On November 14, 2007 the Ontario Court of Appeal released its decision in Cassano v. The Toronto-Dominion Bank,[1] certifying a class action alleging that Toronto-Dominion Bank ("TD") breached its contract with credit card holders by failing to disclose fees on foreign currency transactions and by collecting those fees without authorization. In overturning the decision by the motions judge not to certify the action (which was upheld by the Divisional Court), the Court of Appeal determined that an individual assessment of what each individual cardholder would have done had they known of the allegedly undisclosed fees was not required and that in any event an aggregate assessment of damages under the Class Proceedings Act would be appropriate. The Court of Appeal also affirmed that various provisions of the Class Proceedings Act provide powerful procedural mechanisms which permit trial courts to take a variety of approaches to assess individual claims and distribute any damages awards.

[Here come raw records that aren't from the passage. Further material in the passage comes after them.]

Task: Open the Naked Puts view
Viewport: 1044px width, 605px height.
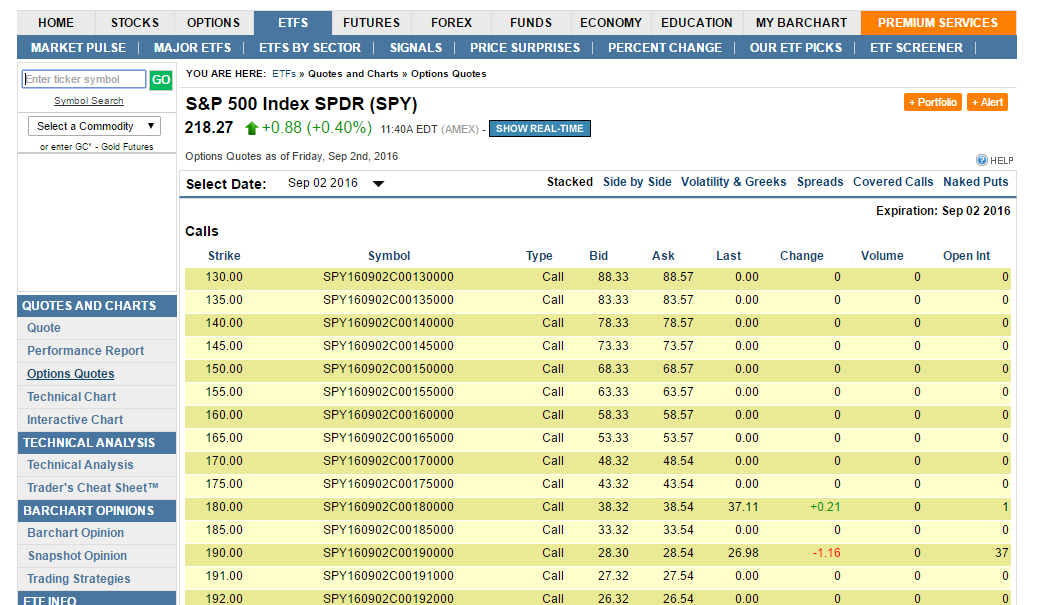Action: point(973,182)
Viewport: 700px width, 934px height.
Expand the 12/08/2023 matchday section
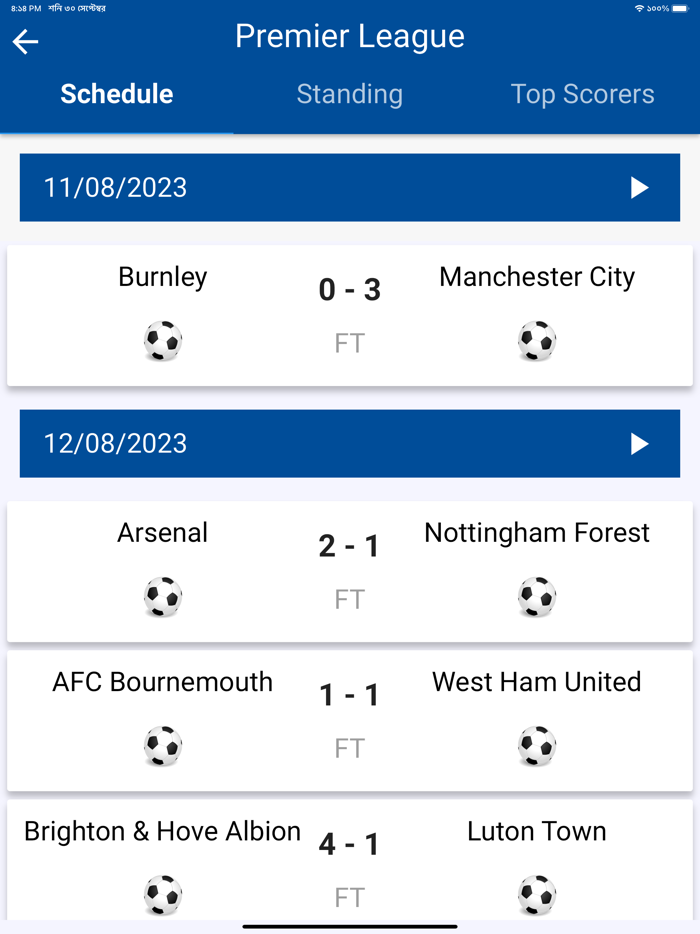[637, 444]
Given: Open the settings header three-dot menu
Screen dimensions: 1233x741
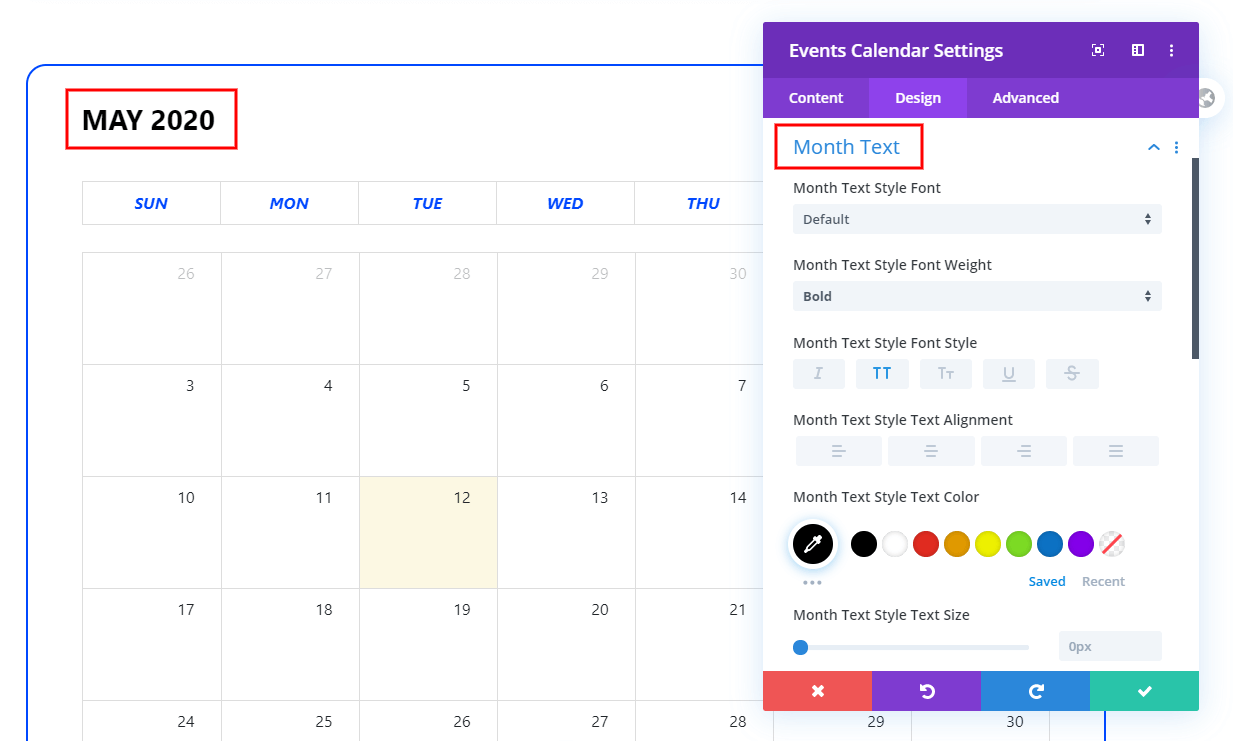Looking at the screenshot, I should click(1172, 50).
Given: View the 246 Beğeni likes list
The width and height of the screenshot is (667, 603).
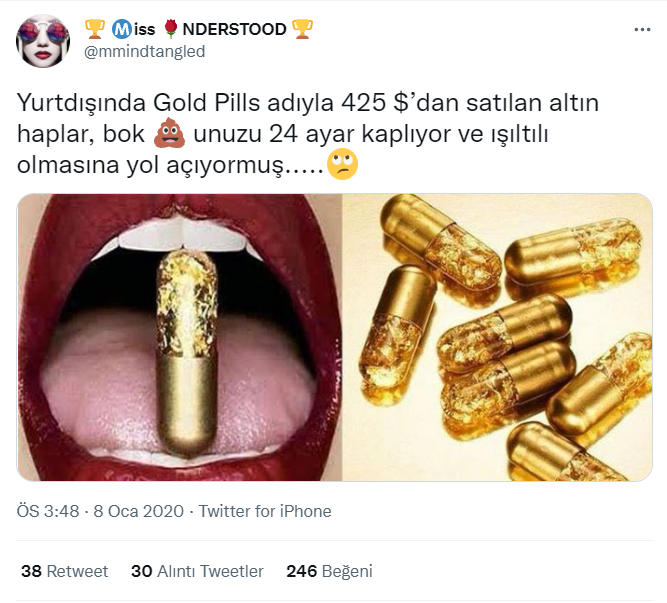Looking at the screenshot, I should pyautogui.click(x=329, y=571).
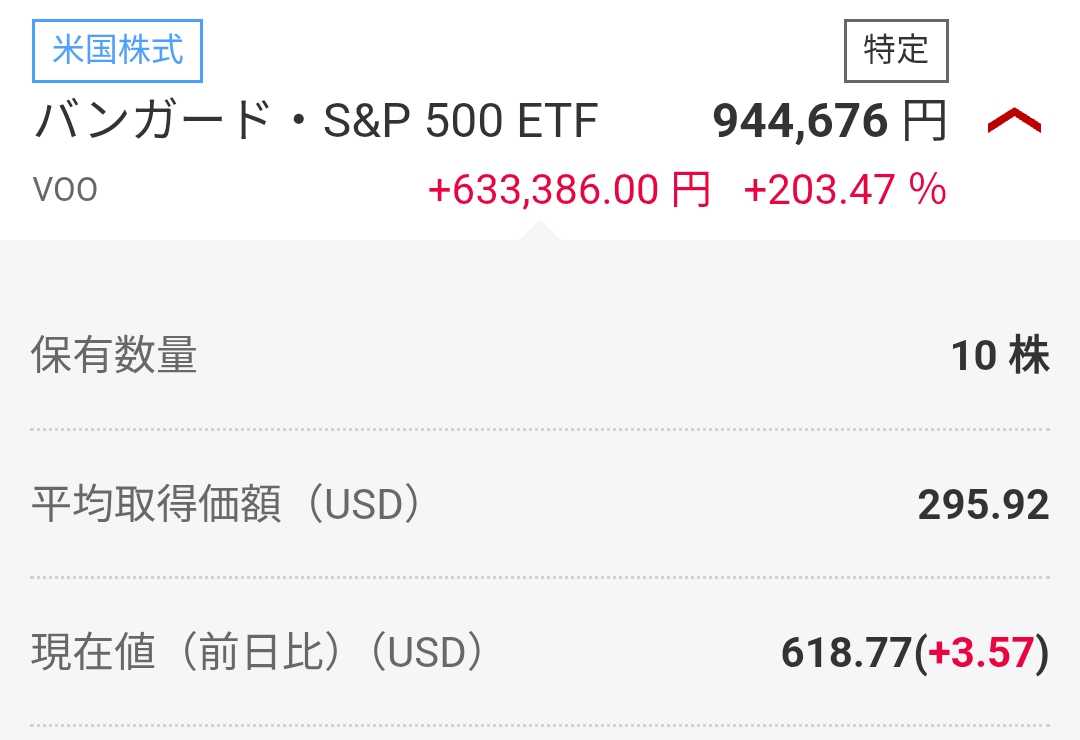
Task: Tap the 米国株式 category tag
Action: (x=118, y=51)
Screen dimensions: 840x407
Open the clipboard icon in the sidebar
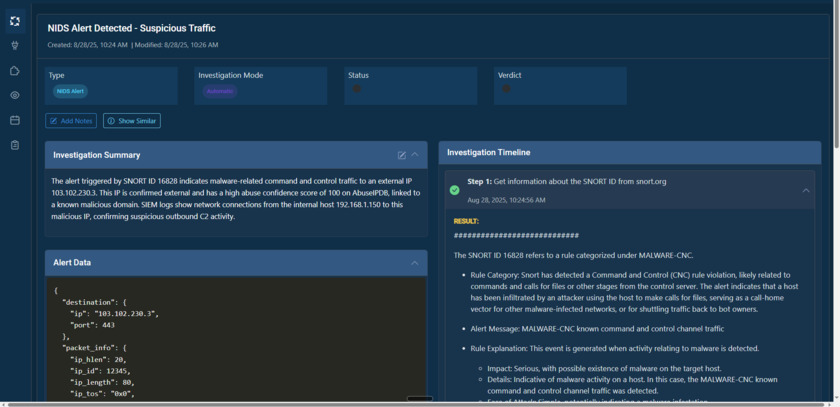[x=14, y=146]
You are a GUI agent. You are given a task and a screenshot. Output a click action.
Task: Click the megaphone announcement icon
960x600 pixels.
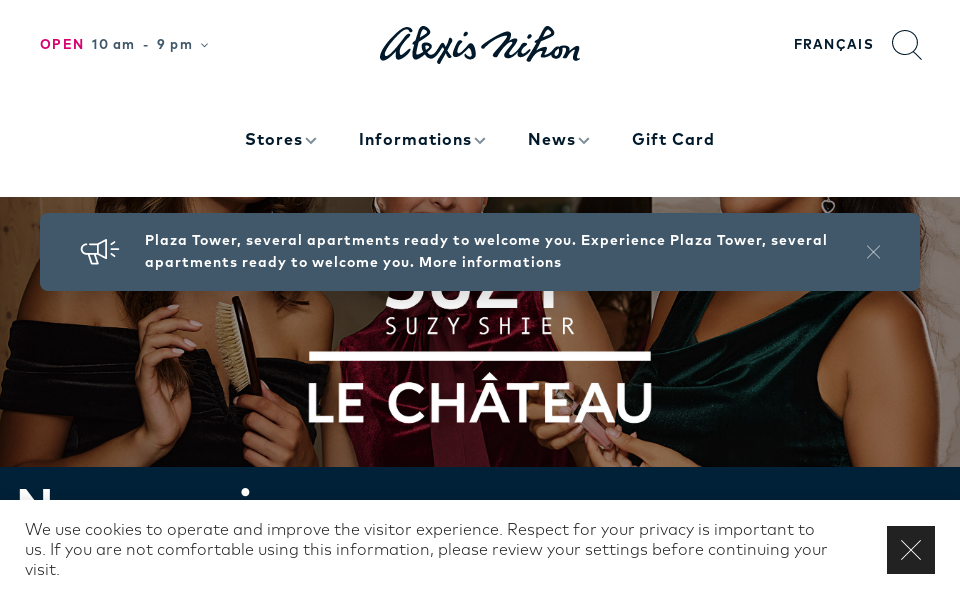(99, 251)
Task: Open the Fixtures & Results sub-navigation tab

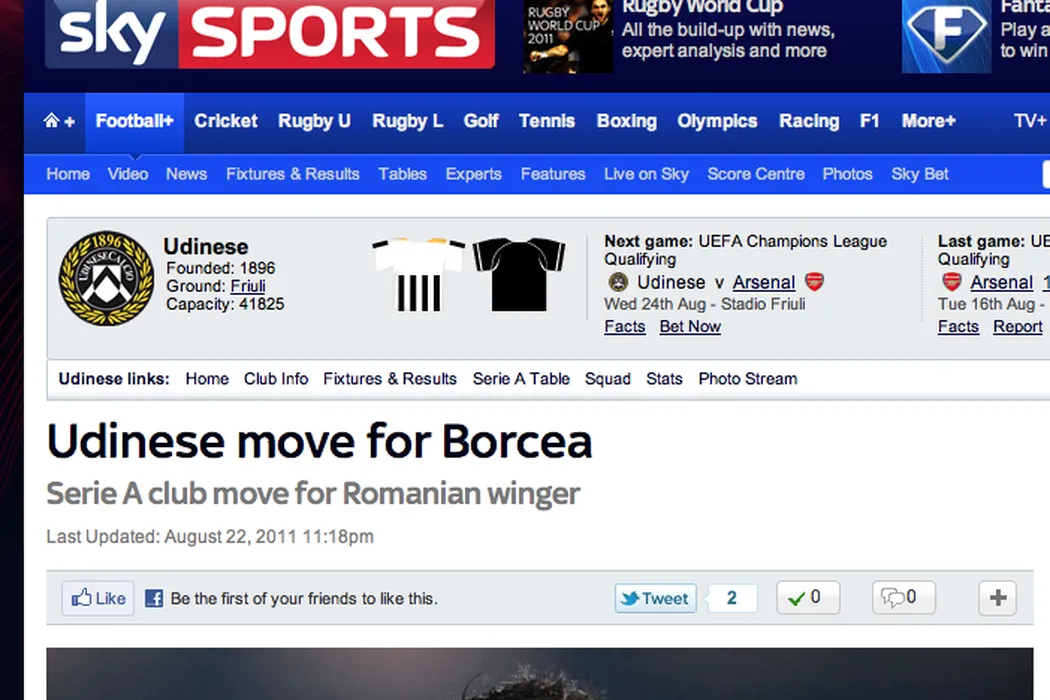Action: coord(293,174)
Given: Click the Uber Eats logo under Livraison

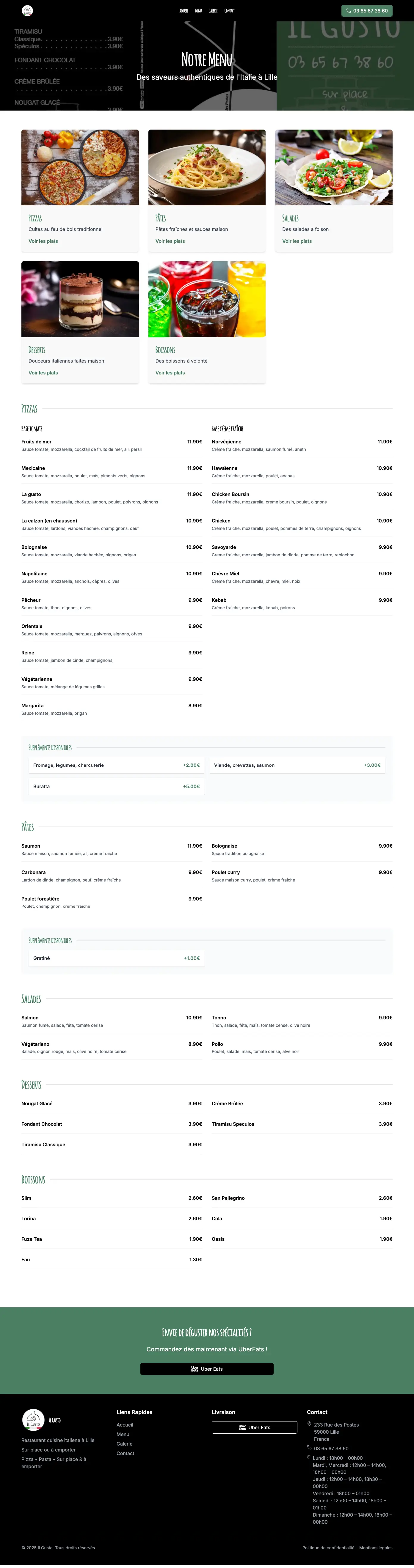Looking at the screenshot, I should click(242, 1427).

In a related development, on November 15, 2007, the Supreme Court of Canada decided not to grant leave to appeal in Markson v. MBNA Canada Bank[2] (see our September 2007 bulletin on the Ontario Court of Appeal decision), in which it was found that the plaintiff need only demonstrate potential liability before having recourse to the provisions of the Class Proceedings Act relating to aggregate assessment, and in Parsons v. Coast Capital Savings Credit Union,[3] a decision in which the British Columbia Court of Appeal found that the relevance of individual circumstances only required the refinement of certain common issues, not revocation of certification. These three decisions, all in favour of certification, illustrate a continuing trend towards certification and the courts' reluctance to refuse to certify despite the presence of individual issues or the difficulty in assessing each class member's claim.

THE FACTS

The representative plaintiff, Dr. Paul Cassano, used his credit card to pay for hotel charges in the United States, which when converted from United States currency totalled C$766.62. The hotel accidentally billed Dr. Cassano's credit card twice. His card was credited for this erroneous charge, but instead of the full amount, his statement showed that he was only credited C$745.44. The discrepancy resulted from TD charging a conversion fee and an issuer fee on foreign currency transactions.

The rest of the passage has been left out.